Material for the task section start
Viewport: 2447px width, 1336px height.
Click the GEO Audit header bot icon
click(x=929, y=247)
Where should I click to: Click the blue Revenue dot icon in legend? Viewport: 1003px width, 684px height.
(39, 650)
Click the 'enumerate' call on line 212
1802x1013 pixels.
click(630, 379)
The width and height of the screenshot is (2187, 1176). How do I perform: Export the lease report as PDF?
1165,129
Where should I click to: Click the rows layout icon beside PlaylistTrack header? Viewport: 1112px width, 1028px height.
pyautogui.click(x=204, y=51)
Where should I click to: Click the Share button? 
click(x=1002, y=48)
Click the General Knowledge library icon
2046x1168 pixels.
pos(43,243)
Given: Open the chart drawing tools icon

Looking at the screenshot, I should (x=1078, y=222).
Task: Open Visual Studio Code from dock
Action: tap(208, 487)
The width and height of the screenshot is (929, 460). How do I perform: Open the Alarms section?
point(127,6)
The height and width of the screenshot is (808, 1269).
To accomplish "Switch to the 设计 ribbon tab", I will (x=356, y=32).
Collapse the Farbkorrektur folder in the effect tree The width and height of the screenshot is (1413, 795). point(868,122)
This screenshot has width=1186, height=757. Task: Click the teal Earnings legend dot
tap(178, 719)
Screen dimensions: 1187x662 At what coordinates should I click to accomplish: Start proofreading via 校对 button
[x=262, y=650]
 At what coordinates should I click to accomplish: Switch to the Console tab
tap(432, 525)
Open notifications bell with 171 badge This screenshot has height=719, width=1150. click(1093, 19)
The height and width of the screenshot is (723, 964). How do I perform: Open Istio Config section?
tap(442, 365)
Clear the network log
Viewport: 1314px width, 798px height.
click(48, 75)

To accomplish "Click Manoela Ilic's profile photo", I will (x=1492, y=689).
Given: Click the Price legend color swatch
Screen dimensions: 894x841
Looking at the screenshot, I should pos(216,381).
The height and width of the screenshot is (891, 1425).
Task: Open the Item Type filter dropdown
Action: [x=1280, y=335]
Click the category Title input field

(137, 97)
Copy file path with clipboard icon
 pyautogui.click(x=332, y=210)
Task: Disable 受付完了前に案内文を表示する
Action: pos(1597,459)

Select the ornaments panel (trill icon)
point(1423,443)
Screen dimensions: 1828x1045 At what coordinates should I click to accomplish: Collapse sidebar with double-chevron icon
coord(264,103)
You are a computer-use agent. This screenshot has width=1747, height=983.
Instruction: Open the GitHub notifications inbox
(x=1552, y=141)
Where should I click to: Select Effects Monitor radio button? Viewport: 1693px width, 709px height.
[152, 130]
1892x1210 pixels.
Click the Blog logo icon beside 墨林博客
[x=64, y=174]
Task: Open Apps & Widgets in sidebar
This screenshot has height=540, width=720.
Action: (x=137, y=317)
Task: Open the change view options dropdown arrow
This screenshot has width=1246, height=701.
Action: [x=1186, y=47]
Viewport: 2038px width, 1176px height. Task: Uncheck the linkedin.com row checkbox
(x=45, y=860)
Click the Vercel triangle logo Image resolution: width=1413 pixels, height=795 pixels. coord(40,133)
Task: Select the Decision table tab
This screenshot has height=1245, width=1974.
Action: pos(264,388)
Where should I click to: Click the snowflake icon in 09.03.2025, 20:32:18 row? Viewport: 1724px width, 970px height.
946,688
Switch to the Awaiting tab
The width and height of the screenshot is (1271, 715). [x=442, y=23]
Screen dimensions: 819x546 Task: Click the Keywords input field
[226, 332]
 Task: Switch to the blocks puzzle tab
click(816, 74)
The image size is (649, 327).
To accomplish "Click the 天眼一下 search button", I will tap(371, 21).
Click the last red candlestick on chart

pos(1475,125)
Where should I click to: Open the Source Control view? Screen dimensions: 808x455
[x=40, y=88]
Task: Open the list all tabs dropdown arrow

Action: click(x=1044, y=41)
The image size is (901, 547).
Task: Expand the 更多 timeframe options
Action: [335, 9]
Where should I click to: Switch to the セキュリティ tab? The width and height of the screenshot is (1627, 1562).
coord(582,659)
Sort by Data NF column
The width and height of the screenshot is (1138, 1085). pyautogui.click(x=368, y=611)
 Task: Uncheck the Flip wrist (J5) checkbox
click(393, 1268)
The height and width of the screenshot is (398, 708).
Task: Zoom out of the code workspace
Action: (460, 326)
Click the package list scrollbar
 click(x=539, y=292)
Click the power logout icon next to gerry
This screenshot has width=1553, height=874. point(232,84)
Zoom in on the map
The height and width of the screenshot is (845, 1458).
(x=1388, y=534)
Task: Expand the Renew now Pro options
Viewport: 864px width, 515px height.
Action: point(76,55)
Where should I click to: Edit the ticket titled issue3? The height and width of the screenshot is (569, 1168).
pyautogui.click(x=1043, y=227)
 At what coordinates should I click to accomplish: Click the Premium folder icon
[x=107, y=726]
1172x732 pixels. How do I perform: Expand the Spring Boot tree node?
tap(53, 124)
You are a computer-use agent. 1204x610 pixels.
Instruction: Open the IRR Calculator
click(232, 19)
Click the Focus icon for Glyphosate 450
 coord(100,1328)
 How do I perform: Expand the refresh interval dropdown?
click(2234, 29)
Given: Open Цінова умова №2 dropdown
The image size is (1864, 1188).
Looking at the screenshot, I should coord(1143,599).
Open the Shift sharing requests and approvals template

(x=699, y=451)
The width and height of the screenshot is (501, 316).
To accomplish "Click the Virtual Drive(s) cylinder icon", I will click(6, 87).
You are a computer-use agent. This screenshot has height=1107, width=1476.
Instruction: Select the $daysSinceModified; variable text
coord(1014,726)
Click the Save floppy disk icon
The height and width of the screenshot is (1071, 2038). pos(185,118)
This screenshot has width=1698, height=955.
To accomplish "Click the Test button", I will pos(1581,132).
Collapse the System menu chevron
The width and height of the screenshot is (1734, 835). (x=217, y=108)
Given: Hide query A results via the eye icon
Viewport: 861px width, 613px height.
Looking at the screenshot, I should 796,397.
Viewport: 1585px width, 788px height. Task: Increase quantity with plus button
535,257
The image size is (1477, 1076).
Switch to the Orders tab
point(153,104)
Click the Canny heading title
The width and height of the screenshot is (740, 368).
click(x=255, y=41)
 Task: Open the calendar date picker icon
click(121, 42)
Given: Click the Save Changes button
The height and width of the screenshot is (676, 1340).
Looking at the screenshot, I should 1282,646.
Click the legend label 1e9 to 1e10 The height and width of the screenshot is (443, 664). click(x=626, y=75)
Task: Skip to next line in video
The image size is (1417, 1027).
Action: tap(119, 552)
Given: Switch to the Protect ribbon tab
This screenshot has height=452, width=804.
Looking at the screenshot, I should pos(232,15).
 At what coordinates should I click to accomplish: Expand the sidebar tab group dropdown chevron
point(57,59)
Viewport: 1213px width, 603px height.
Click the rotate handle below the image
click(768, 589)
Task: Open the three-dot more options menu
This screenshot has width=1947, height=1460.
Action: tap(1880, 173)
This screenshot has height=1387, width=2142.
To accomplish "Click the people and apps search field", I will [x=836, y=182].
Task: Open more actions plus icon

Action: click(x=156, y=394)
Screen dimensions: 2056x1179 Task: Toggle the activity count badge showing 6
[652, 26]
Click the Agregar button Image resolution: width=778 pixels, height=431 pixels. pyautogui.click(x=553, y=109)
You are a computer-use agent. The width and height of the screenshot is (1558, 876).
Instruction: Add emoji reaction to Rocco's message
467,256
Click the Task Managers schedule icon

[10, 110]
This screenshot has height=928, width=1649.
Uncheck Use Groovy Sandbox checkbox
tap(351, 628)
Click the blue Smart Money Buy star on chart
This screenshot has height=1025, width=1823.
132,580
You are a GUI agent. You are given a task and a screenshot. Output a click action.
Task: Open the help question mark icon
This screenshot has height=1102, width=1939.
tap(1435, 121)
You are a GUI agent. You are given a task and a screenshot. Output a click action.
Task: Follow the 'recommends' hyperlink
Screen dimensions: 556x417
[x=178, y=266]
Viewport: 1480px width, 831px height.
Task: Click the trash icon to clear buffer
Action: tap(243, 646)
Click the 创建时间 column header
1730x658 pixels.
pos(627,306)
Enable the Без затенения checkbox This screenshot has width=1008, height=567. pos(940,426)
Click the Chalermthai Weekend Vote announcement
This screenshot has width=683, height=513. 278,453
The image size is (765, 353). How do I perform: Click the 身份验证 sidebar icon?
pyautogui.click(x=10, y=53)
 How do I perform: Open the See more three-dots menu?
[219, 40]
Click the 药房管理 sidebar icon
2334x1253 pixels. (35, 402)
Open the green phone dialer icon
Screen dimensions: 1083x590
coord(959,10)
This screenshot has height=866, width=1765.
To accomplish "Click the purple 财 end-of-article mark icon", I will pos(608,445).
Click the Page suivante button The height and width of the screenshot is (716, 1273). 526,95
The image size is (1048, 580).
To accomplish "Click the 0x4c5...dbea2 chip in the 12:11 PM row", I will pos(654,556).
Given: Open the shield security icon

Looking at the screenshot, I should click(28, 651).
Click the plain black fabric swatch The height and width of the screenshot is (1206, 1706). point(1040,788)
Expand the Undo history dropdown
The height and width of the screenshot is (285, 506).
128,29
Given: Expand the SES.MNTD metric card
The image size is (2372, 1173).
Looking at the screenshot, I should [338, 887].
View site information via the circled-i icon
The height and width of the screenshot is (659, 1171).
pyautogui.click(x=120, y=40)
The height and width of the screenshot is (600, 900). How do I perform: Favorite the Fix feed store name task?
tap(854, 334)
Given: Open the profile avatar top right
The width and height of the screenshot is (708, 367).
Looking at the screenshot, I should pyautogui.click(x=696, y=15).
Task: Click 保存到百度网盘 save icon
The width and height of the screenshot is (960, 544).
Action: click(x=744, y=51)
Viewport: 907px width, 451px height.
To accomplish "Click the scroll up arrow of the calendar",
Material for the task section end
• Instructions to follow:
Copy out every line of the data that includes "resolution".

• Task output:
Click the Vercel triangle logo Image resolution: width=1413 pixels, height=795 pixels. coord(40,133)
Click the Agregar button Image resolution: width=778 pixels, height=431 pixels. pyautogui.click(x=553, y=109)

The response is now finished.